The Southern Cape Corridor ~ an enterprise approach

No matter how one looks at it, we humans haven’t yet come up with a better (honest) way to put food on the table than to engage in what we call ‘trading’, and our proposed Southern Cape Corridor (S.C.C.) should always be viewed from this enterprise perspective.  

Despite the overwhelming faith South Africans seem to have in the menu of welfare handouts, the only sustainable way for individuals, families and communities to accumulate wealth is through investing (application) of their time, energy, space and intellect in the production/creation of goods and services for trade.  Right now, the Southern Cape is now presented with a ‘once-in-a-century’ opportunity to establish, populate and grow a region-wide, integrated, trading platform, from and on which communities will be able to sustain themselves and grow profitable businesses.  We must guard against our S.C.C. becoming just another spigot for government slush, graft, gratuitous taxation, or for that matter, a green-field for ever-grazing business politicians. 

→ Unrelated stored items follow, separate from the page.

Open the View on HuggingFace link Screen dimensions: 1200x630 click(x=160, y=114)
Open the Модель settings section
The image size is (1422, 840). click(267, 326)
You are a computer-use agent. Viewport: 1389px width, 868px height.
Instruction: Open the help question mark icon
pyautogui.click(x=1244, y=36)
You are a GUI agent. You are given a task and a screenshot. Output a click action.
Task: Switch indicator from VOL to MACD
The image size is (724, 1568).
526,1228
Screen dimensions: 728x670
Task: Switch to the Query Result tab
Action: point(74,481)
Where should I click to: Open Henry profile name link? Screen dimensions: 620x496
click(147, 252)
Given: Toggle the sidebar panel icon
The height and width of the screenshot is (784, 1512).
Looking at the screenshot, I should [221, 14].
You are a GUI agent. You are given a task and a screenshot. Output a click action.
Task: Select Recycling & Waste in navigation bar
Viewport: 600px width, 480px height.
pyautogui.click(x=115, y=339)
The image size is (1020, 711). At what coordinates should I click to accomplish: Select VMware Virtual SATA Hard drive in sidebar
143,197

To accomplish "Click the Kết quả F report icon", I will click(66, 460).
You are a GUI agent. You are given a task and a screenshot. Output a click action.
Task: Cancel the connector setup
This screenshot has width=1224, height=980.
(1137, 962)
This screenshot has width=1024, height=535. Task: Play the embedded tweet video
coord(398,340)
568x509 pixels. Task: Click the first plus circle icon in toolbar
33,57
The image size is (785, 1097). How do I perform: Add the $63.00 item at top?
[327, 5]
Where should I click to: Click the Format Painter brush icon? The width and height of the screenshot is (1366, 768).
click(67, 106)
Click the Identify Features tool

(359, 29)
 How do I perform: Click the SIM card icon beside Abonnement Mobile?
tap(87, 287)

Traders are not interested in meetings on policy formulation, special zonings or listening to the hot-air of how governments will ‘enable and empower’.  Our focus is on meeting the needs and wants of our clients and customers in efficient, progressive and profitable ways.  When traders come across phrases like ‘participatory process’ and ‘spatial development frameworks’, we gag, and become hesitant and cynical, recognising the absence of any real-world trading experience, whether on a bourse, at a taxi-rank stall or as the owner of a formal business.  Now hey listen, I love a good theory as much as the next chap, my problem is that the rarefied academics of the 19th and 20th century are of little to no value in the i-tech, my-tech, spy-tech real world of 2017.  This applies as much to the birthing phase of the S.C.C. as it does to the ‘ínvention’ of Facebook.  My point here is that the ‘powers that be’, and they are already problematic, must keep business politicians away from the birthing of our S.C.C.  (This in the same way as you not allowing a car-guard to masquerade as the attending obstetrician at the birth of your child.)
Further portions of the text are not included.